Property Cost (Analysis and Cleaning)

3 min readDec 24, 2020

This is my data cleaning challenge (from a friend); data analysis and cleaning of property cost from Dubai based on the data. I used Pandas, NumPy, Regular Expressions, Seaborn, and, Scikit learn libraries to clean and analyse the data.

I imported the CSV file of property cost in Dubai as ‘data’ variable and did data analysis.

As you can see, the data is messy. First, I tried to clean the cost and area features with the help of regular expressions library.

data[‘cost’].unique()

data[‘Area’].unique()

I made a loop that loops over ‘cost’ feature of the data and gets the numeric values from the string. Then, I made a series of these numbers and replaced it with ‘cost’ feature.
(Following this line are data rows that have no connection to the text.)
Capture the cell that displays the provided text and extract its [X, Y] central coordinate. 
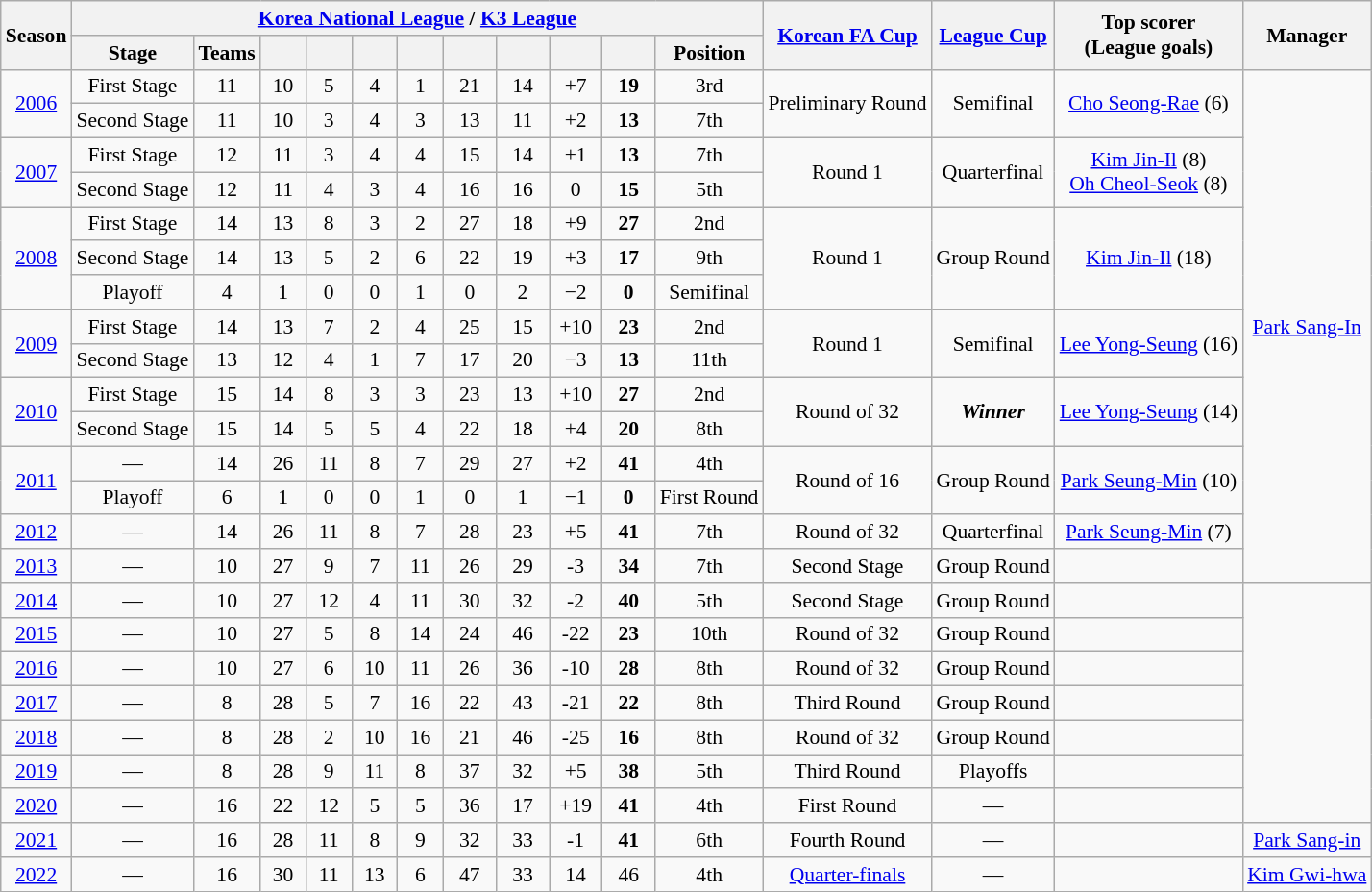
2010 [37, 411]
-3 [576, 566]
Manager [1307, 35]
2012 [37, 532]
2011 [37, 480]
+9 [576, 224]
-1 [576, 840]
Stage [133, 53]
Kim Jin-Il (8) Oh Cheol-Seok (8) [1149, 173]
League Cup [992, 35]
Fourth Round [847, 840]
Park Sang-in [1307, 840]
47 [469, 874]
2006 [37, 104]
Teams [227, 53]
Winner [992, 411]
34 [628, 566]
+7 [576, 86]
Park Sang-In [1307, 326]
+1 [576, 156]
Lee Yong-Seung (16) [1149, 344]
Korean FA Cup [847, 35]
-2 [576, 600]
Kim Gwi-hwa [1307, 874]
Playoffs [992, 772]
Kim Jin-Il (18) [1149, 257]
10th [709, 634]
-22 [576, 634]
9th [709, 258]
−2 [576, 292]
40 [628, 600]
24 [469, 634]
25 [469, 327]
−3 [576, 360]
Park Seung-Min (10) [1149, 480]
Park Seung-Min (7) [1149, 532]
2018 [37, 737]
-25 [576, 737]
Korea National League / K3 League [417, 18]
2019 [37, 772]
37 [469, 772]
Lee Yong-Seung (14) [1149, 411]
+3 [576, 258]
Position [709, 53]
2020 [37, 806]
6th [709, 840]
2007 [37, 173]
-10 [576, 669]
2017 [37, 703]
Preliminary Round [847, 104]
3rd [709, 86]
11th [709, 360]
Round of 16 [847, 480]
+4 [576, 429]
Quarter-finals [847, 874]
2009 [37, 344]
2015 [37, 634]
43 [523, 703]
+19 [576, 806]
−1 [576, 498]
Cho Seong-Rae (6) [1149, 104]
38 [628, 772]
Top scorer (League goals) [1149, 35]
2013 [37, 566]
2014 [37, 600]
Season [37, 35]
-21 [576, 703]
2016 [37, 669]
2022 [37, 874]
2008 [37, 257]
2021 [37, 840]
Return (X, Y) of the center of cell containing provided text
I did the same with ‘area’ feature but I implemented try-except to avoid getting any error because of the NaN values.

Now comes the cleaning of ‘no. of bed’ and ‘Bathrooms’ features. Here, I simply replaced the ‘studio’ with 0 and ‘7+’ with 8.

data[‘no.of bed’].unique()

data[‘Bathrooms’].unique()

Then, I converted these values into numeric values.

There are categorical features i.e., ‘type’ and ‘Location’ features. I replaced them with the respective ranking numbers based on the cost ascendingly.